Passage shown >>
■ ■ ■ ■ ■

- Born: 5 February 1894 Salerno, Kingdom of Italy
- Died: 20 March 1952 (aged 58) Rome, Italy
- Allegiance: Kingdom of Italy Italy
- Branch: Regia Aeronautica Italian Air Force
- Rank: Air Fleet General
- Commands: 33rd Farman Squadron 111th SAML Squadron XXI Airplane Group Air Observation School 2nd Wing 7th Night Bombardment Wing Air Warfare School Air Force of Eritrea Italian East Africa Air Force Command 4th Territorial Air Zone 3rd Air Fleet 5th Air Force General Command of Air Force Military Schools Air Force Chief of Staff
- Conflicts: World War I Italian Front; Macedonian front; ; Second Italo-Ethiopian War; World War II North African campaign; ;
- Awards: Silver Medal of Military Valor (five times); War Merit Cross; Military Order of Savoy; Order of the Crown of Italy; Order of Saints Maurice and Lazarus; Colonial Order of the Star of Italy; Legion of Honour; Croix de guerre 1914-1918; Iron Cross First Class; Order of St. Olav; Order of St. Sava;

= Mario Ajmone Cat =

Italian Air Force general during World War II

Mario Ajmone Cat (Salerno, 5 February 1894 - Rome, 20 March 1952) was an Italian Air Force general during World War II. He was Chief of Staff of the Italian Air Force from 1944 to 1951.

■ ■ ■ ■ ■

Information shown >>

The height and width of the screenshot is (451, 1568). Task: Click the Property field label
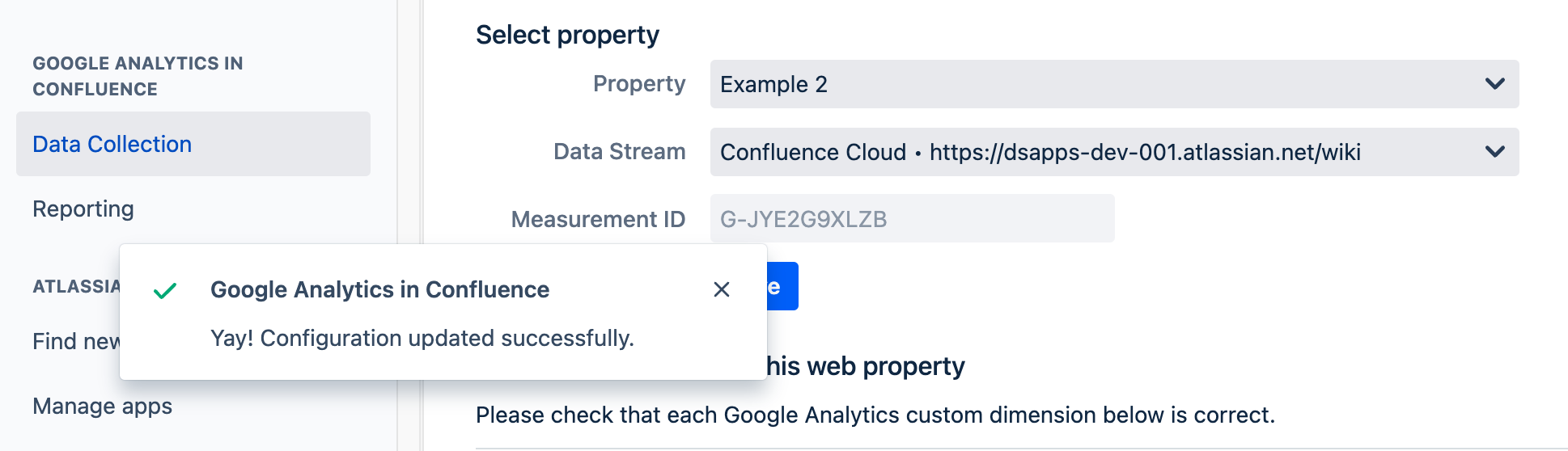coord(639,84)
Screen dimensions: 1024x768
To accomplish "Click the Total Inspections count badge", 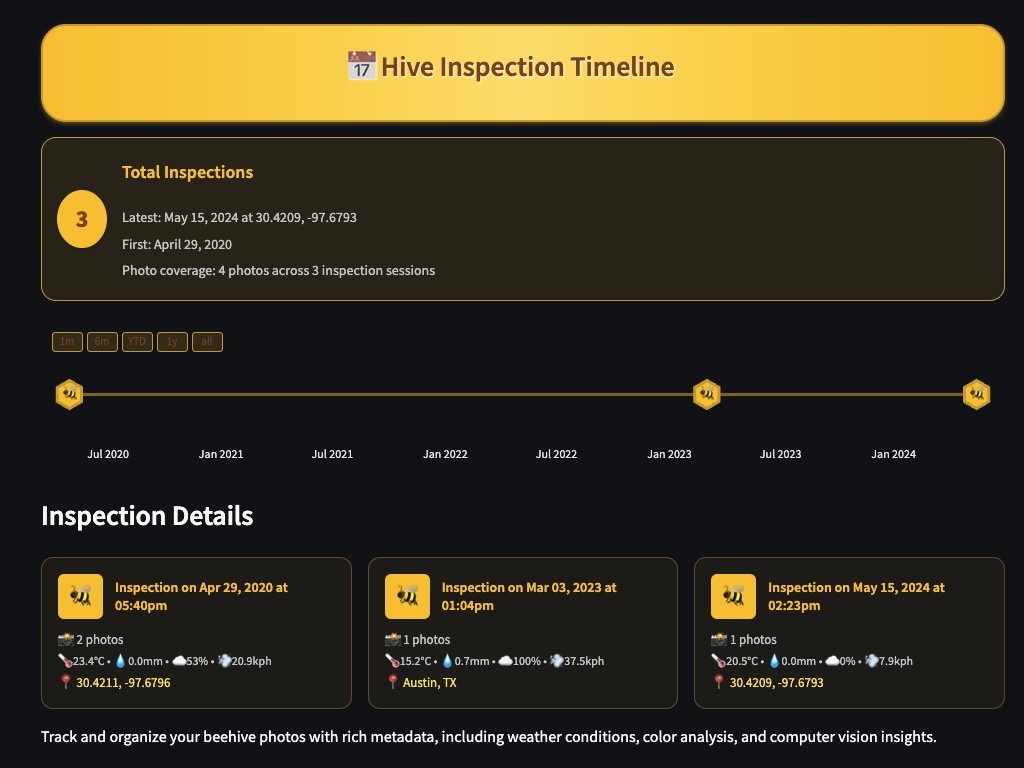I will (x=82, y=219).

■ ■ ■ ■ ■

Written tasks >>
**A.** According to the Mario Ajmone Cat biography, during which years did he serve as Chief of Staff of the Italian Air Force?
**B.** Write the next part of the Mario Ajmone Cat biography, starting after its final sentence.

Outputs for the tasks >>
**A.** From 1944 to 1951.

**B.**
==Biography==

He was born in Salerno on February 5, 1894, the son of Ferdinando Ajmone Cat, a Bersaglieri officer, and Maria Domenica Sparano. In 1907 he entered the Military School of Rome, and in 1911 he entered the Royal Military Academy of Artillery and Engineers in Turin. In February 1913 he graduated as artillery second lieutenant, subsequently passing to the Turin Artillery and Engineer Application School. After completing his studies he was assigned to the 9th Field Artillery Regiment, stationed near Pavia. In March 1915 he requested to attend the aircraft observer course held at the School of Nettuno, obtaining the brevet on May 23, 1915, the day before Italy's entry into World War I. On September 13, with the rank of lieutenant, he was assigned to the 10th Farman Reconnaissance and Fighter Squadron, attached to the 3rd Army of General Emanuele Filiberto of Savoy-Aosta. On 12 October he entered service with the 6th Farman reconnaissance and fighter squadron, and on 14 February 1916 he and Sergeant Antonio Locatelli, flying on a Farman 14 with a 100 HP Fiat A.10 engine, shot down an enemy aircraft. On April 15, the squadron was renamed 30th Farman Squadron, assigned to the 2nd Army, serving in that unit until May, when Ajmone Cat was promoted to captain and assigned first to the Aviator Squadron Battalion and then, from early July, to the 5th Squadron.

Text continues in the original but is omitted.